Ladies knickers, Gin & a scrubbing brush. Lateral thinking is always needed when creating mini masterpieces.
The Perfection in Miniature Awards have become the highlight of our year at LDF HQ. This year in particular has been super-exciting, as the craftsmen taking part had extra time to spend on their entries, making the standard the best ever. In the 1st of our series looking at how some of these ingenious miniatures were made, we spoke to Laurence & Angela St Leger, about their winning entry – A working Gents Umbrella.
Laurence had won the PIMA before back in 2015, and, in fact, is always one of the craftsmen to beat (The PIMA equivalent to Lewis Hamilton or Roger Federer), with his quirky & complex mechanical & functional miniatures. This year he worked with this wife Angela to create the winning entry.
We chose the umbrella because we tried to think of an everyday object, like the swiss army knife, (Laurence’s entry in the 2015 PIMA) which was instantly recognisable.
It was also something that people had been asking them to make (including me!) and I think the charm of the piece is that it is such an everyday item, something we don’t really think about, even though the mechanics are quite complex, so seeing this in miniature & most importantly, with a mechanism that work so smoothly really makes it something special. (Your heart leaps when the catch clicks in place to hold the umbrella open; this was also the bit that caused them the most problems according to Angela).
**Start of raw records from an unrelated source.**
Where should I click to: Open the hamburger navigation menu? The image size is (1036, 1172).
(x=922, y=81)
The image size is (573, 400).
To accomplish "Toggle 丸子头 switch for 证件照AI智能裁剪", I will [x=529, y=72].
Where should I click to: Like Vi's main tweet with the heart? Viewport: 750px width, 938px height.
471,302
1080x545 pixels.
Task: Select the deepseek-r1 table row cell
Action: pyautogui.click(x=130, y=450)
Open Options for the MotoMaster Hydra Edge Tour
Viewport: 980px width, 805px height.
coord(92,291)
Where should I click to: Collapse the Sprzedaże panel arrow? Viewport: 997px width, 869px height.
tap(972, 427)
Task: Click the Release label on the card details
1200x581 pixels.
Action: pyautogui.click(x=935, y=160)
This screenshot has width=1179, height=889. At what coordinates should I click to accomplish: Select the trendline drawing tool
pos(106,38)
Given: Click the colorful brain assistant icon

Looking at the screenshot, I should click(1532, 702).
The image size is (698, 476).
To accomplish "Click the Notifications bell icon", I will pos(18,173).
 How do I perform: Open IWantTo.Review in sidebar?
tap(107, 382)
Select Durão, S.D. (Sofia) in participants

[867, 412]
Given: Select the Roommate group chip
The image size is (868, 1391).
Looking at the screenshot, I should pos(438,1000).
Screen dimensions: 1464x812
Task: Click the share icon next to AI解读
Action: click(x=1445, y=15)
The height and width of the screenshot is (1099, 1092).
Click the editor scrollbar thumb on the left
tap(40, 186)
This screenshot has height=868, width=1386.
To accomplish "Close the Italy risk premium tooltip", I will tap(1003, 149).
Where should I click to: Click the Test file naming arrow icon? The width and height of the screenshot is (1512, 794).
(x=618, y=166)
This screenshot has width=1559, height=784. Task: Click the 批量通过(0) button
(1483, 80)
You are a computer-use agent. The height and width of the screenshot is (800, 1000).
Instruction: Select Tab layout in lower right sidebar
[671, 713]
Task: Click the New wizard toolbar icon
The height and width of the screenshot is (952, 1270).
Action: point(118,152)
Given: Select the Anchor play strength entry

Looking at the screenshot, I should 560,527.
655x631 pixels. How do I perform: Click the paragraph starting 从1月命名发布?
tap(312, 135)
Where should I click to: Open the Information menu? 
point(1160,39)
As with many makers, they are vague about how long it took to make.
We started during the first lockdown and worked on it on and off. The prototype must have taken 2-3 weeks. We now think we would need two days each to make our relevant parts.
Finding the right materials to make a miniature is always a problem. You simply cannot make it out of the same things as the original, so you have to be imaginative & think laterally. The 1st problem was the wire they used. It had to be springy. They ended up buying a wire brush from an ironmongers and pulling the bristles out – perfect.
Problem number 2 – the correct fabric. Real umbrellas are made from panels which are sewn together. This was impossible for such a small scale. The fabric had to be fine but allow a sewn hem without separating the warp and weft. They had previous experience of magician’s silk and discovered that it was perfect.. as long as they used really fine thread and needles.
Whilst researching the fabric, our first attempt was with some ladies knickers but they had a little stretch to them and so were not suitable. Of course they couldn’t be worn again with a circle cut out!
We also tried all sorts of things to shrink the fabric to shape from water to gin!
So what has this challenge taught them both? Laurence has had to learn patience and Angela has had to learn how to suffer his impatience! We are are all thankful of that though, as in these dark days, a thing of beauty like this can only make the world a better place.
Watch this space for the ladies umbrella. The red silk is waiting in readiness.